» **Work to do**
Rewrite the records from the start through the line with "coordinates (795, 331).", changing "particular" to "specific" and leaving everything else as it is.

· · · · · · ·

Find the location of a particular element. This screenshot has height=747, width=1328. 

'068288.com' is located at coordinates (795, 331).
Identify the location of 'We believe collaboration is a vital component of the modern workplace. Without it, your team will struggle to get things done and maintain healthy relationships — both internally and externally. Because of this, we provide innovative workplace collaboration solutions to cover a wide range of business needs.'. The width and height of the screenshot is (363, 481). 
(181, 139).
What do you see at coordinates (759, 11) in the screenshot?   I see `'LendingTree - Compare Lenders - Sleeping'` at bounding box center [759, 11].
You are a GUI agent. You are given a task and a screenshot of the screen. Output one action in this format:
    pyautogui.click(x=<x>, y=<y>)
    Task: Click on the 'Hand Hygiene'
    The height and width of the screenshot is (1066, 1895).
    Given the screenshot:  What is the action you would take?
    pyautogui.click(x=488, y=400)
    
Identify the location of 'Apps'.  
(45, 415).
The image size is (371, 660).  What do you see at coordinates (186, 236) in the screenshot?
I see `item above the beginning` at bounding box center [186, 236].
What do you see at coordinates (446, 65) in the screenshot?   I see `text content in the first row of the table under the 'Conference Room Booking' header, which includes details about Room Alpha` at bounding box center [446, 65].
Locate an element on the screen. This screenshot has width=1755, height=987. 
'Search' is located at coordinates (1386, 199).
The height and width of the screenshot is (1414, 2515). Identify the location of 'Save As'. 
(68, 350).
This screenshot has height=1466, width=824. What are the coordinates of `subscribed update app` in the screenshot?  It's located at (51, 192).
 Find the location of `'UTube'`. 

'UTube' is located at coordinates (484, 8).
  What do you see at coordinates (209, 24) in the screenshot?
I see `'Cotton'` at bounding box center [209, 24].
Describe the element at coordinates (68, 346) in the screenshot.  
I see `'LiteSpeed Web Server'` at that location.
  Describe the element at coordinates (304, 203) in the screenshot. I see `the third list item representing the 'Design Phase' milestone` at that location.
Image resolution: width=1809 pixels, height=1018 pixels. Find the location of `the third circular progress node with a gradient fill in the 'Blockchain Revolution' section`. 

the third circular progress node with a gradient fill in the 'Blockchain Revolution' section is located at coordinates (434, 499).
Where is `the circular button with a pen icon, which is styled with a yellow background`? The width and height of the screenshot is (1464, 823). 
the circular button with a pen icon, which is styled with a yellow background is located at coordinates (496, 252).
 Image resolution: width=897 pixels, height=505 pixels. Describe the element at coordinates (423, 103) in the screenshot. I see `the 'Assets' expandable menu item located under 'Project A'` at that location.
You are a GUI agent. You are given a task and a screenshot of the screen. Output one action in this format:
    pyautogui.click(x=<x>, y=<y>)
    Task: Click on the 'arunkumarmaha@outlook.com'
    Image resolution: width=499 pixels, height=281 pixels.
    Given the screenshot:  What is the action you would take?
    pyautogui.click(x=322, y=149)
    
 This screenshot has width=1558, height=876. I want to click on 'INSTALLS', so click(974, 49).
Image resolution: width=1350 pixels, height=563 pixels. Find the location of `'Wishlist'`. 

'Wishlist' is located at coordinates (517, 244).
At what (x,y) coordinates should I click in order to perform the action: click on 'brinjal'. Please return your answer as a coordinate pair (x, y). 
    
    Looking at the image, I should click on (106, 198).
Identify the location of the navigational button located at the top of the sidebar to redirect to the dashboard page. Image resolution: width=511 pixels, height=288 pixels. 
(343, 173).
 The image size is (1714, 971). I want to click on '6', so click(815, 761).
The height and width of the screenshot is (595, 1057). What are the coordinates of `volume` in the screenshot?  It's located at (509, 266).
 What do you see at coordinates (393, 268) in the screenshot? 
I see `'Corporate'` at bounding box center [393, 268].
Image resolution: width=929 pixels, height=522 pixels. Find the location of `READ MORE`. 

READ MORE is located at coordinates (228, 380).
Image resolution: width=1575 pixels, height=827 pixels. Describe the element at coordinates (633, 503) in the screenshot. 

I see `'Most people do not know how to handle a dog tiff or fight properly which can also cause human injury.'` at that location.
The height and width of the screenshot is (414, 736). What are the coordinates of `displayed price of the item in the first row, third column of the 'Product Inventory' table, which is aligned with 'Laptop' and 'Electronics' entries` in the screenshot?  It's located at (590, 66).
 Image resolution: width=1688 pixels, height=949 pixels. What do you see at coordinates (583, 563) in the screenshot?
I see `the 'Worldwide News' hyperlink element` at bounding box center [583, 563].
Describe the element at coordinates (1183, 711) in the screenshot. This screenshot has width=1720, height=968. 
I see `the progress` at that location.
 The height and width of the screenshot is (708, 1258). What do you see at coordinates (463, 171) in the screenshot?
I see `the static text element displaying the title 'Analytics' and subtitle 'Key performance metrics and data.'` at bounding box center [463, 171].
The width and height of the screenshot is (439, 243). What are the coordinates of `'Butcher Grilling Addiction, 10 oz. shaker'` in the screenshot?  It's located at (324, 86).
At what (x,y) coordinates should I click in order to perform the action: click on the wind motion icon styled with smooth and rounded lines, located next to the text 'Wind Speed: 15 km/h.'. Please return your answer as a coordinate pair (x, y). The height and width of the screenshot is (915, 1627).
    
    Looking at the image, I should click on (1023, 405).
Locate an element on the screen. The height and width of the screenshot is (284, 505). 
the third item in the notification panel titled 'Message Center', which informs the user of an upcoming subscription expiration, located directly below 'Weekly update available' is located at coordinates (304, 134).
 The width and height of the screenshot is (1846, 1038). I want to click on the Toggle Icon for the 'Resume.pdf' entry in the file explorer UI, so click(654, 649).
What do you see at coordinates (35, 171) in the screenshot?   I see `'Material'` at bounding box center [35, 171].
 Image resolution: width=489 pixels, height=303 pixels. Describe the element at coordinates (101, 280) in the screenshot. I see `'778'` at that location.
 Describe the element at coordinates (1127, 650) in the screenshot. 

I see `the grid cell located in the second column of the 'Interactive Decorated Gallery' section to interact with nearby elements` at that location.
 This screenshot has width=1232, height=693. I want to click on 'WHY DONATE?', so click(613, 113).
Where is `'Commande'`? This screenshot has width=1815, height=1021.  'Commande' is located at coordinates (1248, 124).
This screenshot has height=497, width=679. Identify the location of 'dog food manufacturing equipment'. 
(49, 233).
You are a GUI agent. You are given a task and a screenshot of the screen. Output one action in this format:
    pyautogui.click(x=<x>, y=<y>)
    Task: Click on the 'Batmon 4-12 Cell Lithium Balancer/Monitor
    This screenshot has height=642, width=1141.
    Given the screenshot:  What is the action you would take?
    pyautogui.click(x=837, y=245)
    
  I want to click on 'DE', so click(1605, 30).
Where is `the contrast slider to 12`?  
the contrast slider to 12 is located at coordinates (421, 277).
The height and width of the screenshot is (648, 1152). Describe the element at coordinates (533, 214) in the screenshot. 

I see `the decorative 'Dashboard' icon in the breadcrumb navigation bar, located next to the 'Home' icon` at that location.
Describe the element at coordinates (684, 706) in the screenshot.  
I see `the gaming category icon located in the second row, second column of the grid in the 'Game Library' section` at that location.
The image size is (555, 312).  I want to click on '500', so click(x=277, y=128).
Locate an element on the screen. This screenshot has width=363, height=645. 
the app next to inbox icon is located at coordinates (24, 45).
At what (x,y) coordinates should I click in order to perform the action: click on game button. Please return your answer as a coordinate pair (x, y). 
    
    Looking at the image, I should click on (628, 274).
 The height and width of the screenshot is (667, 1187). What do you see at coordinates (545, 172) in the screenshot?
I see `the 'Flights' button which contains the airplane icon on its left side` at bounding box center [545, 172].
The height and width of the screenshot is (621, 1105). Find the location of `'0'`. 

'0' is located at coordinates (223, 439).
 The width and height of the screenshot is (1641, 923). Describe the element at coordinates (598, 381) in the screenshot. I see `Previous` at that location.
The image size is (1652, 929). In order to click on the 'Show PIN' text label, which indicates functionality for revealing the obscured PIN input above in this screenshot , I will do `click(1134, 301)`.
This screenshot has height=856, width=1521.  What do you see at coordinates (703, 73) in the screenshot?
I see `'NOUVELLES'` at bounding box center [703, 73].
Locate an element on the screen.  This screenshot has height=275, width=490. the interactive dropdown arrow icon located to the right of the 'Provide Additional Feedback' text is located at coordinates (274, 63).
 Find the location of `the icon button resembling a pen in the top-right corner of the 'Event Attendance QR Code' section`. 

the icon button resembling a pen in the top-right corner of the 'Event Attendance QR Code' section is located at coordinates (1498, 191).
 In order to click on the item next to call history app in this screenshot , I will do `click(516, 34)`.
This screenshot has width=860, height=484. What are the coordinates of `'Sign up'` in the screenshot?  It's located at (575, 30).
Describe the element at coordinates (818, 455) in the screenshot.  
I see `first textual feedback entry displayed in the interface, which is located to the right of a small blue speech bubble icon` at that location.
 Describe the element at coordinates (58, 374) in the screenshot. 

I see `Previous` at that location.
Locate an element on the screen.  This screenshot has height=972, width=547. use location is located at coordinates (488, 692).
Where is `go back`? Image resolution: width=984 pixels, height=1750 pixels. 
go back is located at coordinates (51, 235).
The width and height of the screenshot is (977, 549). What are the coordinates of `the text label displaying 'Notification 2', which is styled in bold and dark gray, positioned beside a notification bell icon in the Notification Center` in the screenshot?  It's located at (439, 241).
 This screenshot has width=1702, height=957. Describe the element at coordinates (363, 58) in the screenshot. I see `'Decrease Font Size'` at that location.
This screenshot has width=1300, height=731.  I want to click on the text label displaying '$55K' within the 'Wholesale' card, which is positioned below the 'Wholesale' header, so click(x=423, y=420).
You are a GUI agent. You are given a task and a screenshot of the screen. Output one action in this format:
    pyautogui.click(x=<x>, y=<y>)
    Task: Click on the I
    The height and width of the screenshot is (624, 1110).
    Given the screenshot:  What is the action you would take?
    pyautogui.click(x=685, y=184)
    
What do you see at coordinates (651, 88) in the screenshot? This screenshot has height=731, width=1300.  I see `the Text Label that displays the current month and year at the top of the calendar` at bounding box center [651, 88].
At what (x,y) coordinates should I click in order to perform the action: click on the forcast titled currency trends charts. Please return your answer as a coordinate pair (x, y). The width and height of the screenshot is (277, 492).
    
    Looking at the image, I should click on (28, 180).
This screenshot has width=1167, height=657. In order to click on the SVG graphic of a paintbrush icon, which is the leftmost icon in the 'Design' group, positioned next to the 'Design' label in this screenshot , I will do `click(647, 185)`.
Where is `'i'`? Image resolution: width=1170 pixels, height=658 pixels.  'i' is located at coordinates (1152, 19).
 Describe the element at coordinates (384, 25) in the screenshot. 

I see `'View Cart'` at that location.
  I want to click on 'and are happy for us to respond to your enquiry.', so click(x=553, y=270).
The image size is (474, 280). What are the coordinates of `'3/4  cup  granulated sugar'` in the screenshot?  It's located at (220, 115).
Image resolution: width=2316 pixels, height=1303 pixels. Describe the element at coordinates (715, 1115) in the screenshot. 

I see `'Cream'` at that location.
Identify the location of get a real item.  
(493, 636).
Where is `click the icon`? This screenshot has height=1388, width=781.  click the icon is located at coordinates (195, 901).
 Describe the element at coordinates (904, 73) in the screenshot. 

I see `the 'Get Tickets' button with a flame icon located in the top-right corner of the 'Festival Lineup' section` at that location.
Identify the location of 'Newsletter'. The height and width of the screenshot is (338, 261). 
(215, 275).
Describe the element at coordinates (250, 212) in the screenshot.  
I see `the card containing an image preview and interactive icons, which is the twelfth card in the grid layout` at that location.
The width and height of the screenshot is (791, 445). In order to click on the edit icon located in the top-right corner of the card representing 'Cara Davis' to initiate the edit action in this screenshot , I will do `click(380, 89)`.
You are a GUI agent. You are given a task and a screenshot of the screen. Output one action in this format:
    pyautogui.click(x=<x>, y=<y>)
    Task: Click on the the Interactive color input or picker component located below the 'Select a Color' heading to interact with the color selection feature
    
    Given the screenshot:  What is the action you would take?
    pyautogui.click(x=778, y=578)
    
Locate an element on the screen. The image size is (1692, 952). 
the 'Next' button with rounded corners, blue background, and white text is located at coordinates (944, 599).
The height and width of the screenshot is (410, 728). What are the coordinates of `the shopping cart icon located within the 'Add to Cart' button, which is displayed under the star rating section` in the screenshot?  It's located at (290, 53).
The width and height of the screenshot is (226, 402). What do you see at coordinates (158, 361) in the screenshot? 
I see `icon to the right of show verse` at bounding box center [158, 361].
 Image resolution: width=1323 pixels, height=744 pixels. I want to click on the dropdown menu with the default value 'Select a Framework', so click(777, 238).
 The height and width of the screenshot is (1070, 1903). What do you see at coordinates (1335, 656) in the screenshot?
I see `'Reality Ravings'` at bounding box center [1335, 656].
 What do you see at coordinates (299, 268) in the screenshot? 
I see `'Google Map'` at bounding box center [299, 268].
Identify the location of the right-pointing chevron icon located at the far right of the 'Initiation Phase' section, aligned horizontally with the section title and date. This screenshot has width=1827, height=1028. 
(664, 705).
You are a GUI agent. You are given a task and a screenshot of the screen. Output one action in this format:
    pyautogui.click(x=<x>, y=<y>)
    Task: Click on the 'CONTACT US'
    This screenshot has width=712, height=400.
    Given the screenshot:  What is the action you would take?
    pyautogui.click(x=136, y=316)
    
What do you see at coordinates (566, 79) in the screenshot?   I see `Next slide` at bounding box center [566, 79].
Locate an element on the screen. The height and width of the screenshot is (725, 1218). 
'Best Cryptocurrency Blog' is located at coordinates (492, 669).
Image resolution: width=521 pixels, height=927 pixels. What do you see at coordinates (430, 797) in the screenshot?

· · · · · · ·

» **Finished answer**
Find the location of a specific element. This screenshot has height=747, width=1328. 

'068288.com' is located at coordinates (795, 331).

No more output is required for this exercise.